Five years later, that moment is being revisited under a very different condition. Suvendu is no longer the insurgent. He enters this election as Leader of the Opposition of Bengal, carrying both authority and expectation. Suvendu's contest in Nandigram against Trinamool’s Pabitra Kar, once his political aide —adds a layer of personal history to an already charged field.

Unlike 2021, when the fight was framed as a direct, high-voltage duel between him and Mamata Banerjee, this time the scrutiny is quieter, but sharper. The question is less about disruption and more about durability. Adhikari’s decision to also contest from Bhabanipur in Kolkata, again positioning himself against Mamata Banerjee, extends that question beyond a single constituency. It keeps the contest anchored in rivalry.

But the electorate, as elsewhere, seems less invested in spectacle and more in outcome. Nandigram, therefore, is not just another high-profile seat. It becomes a point of convergence, of memory and mandate.

The first phase of Bengal's Assembly election is not defined by a single wave, but by multiple undercurrents. Trinamool seeks to convert governance into inevitability. The BJP is attempting to aggregate dissatisfaction into momentum. Congress, in pockets like Baharampur and Malatipur, is relying on individuals who can still bend the arc of local politics.

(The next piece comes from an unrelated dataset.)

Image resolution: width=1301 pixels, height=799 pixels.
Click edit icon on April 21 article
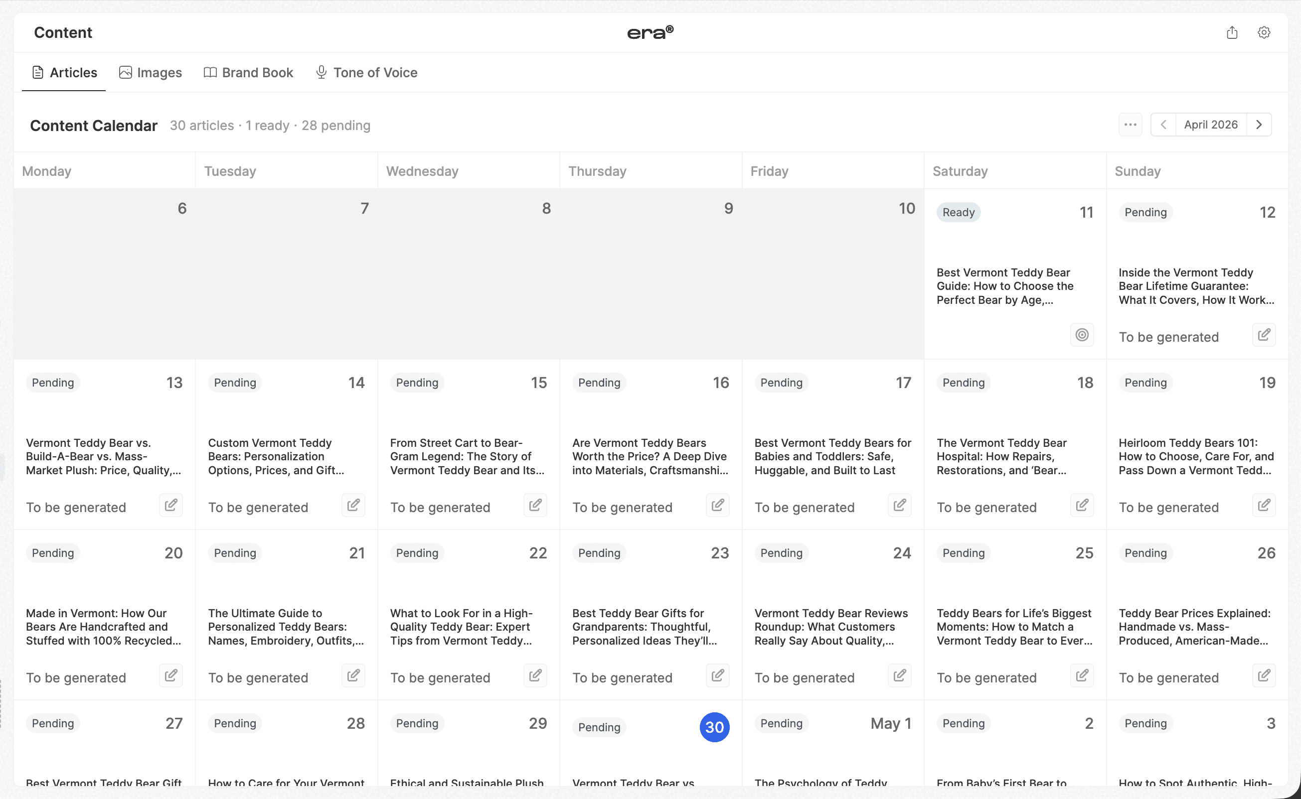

Voters, meanwhile, articulate their dilemma in deceptively simple terms. "This time, we want a complete change," often arrives with a wry smile. But 'change' here is not uniform. For some, it is about shifting power. For others, it is about restoring fairness. And for many, it is about ensuring that effort, whether in education or in everyday life, still has value. As campaigning ends and silence takes hold, what remains is not clarity, but anticipation.

Somewhere between a fractured system and a persistent memory of how things ought to work, the first phase of Bengal polls will be decided. Not by the loudest slogan, but by a quieter calculation of who can be trusted.

And in that calculation, the disruptors - assertive like Dilip Ghosh, aspirational like Nisith Pramanik, seasoned like Adhir Chowdhury, strategic like Mausam Noor, volatile like Humayun Kabir, steady like Manas Bhuniya, or giant killer like Suvendu Adhikari may matter less for what they promise, and more for what voters believe they represent.